* **AIM OF THE TASK**
Retype every line of text in the records below exactly as it appears, and leave the pictures out of your answer.

* **DATA ENTRIES**
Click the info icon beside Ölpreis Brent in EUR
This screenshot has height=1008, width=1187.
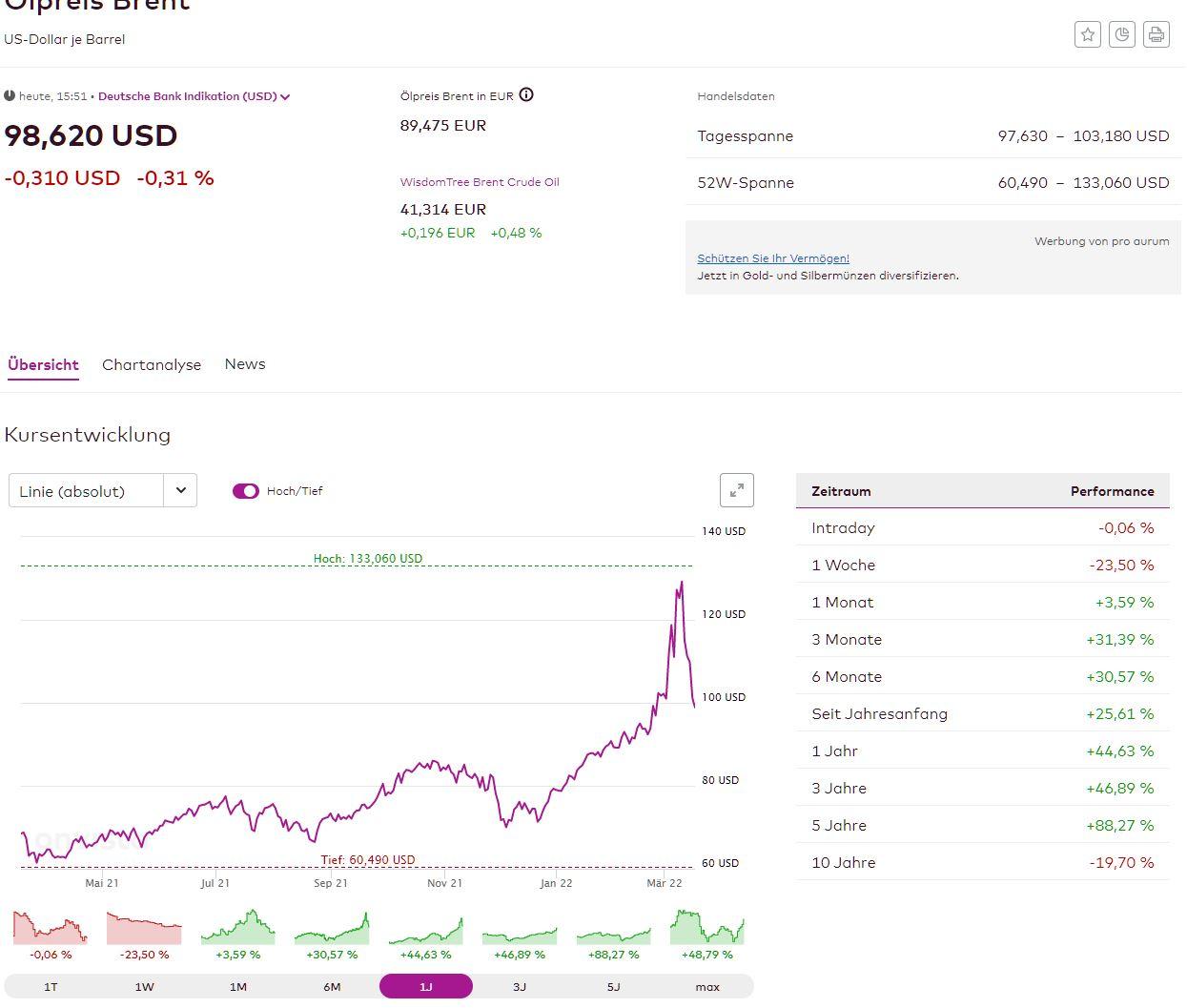pyautogui.click(x=526, y=94)
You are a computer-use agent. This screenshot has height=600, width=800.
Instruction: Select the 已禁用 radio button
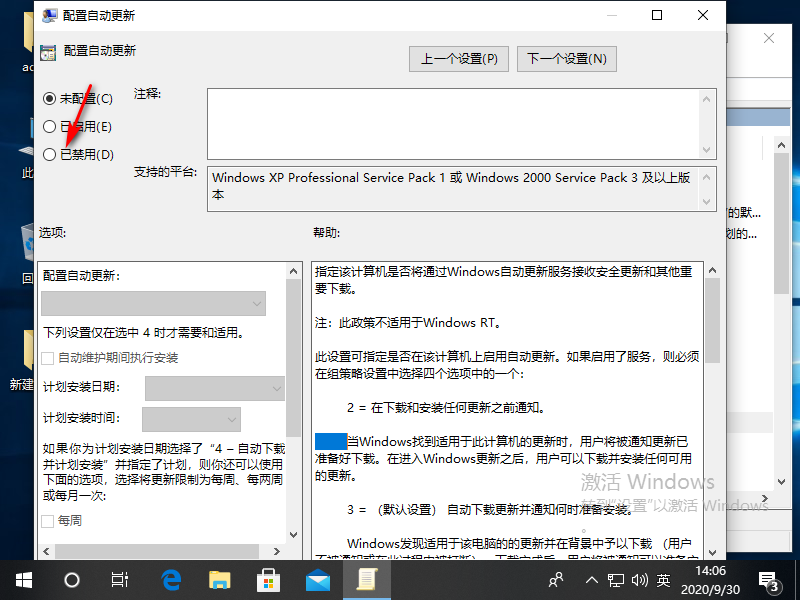point(50,154)
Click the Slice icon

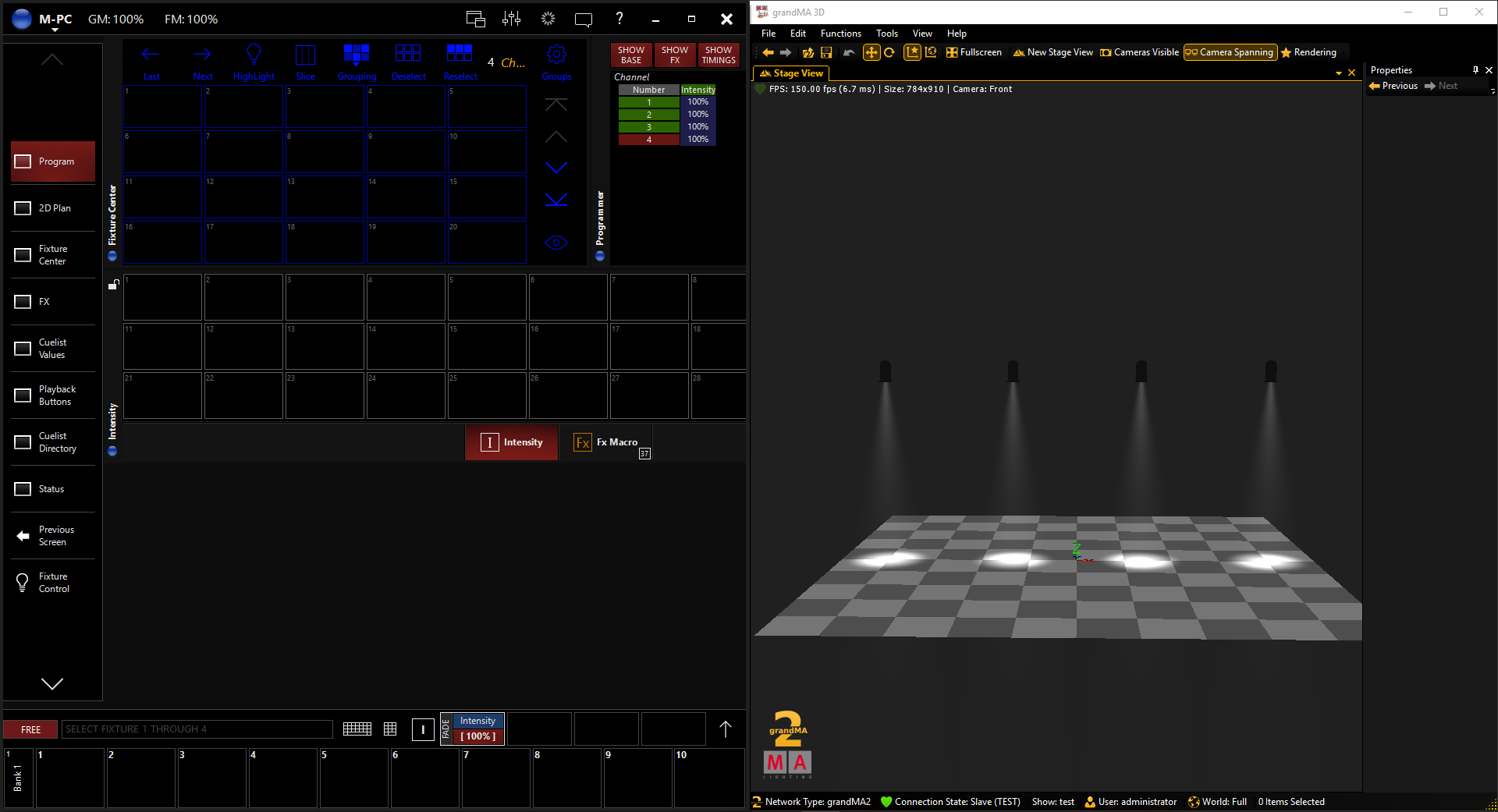click(x=305, y=55)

* **RESULT OF THE TASK**
Click the info icon beside Ölpreis Brent in EUR
This screenshot has height=1008, width=1187.
pyautogui.click(x=526, y=94)
You are a computer-use agent. This screenshot has height=600, width=800.
Instruction: Select the 已禁用 radio button
point(50,154)
Click the Slice icon

click(x=305, y=55)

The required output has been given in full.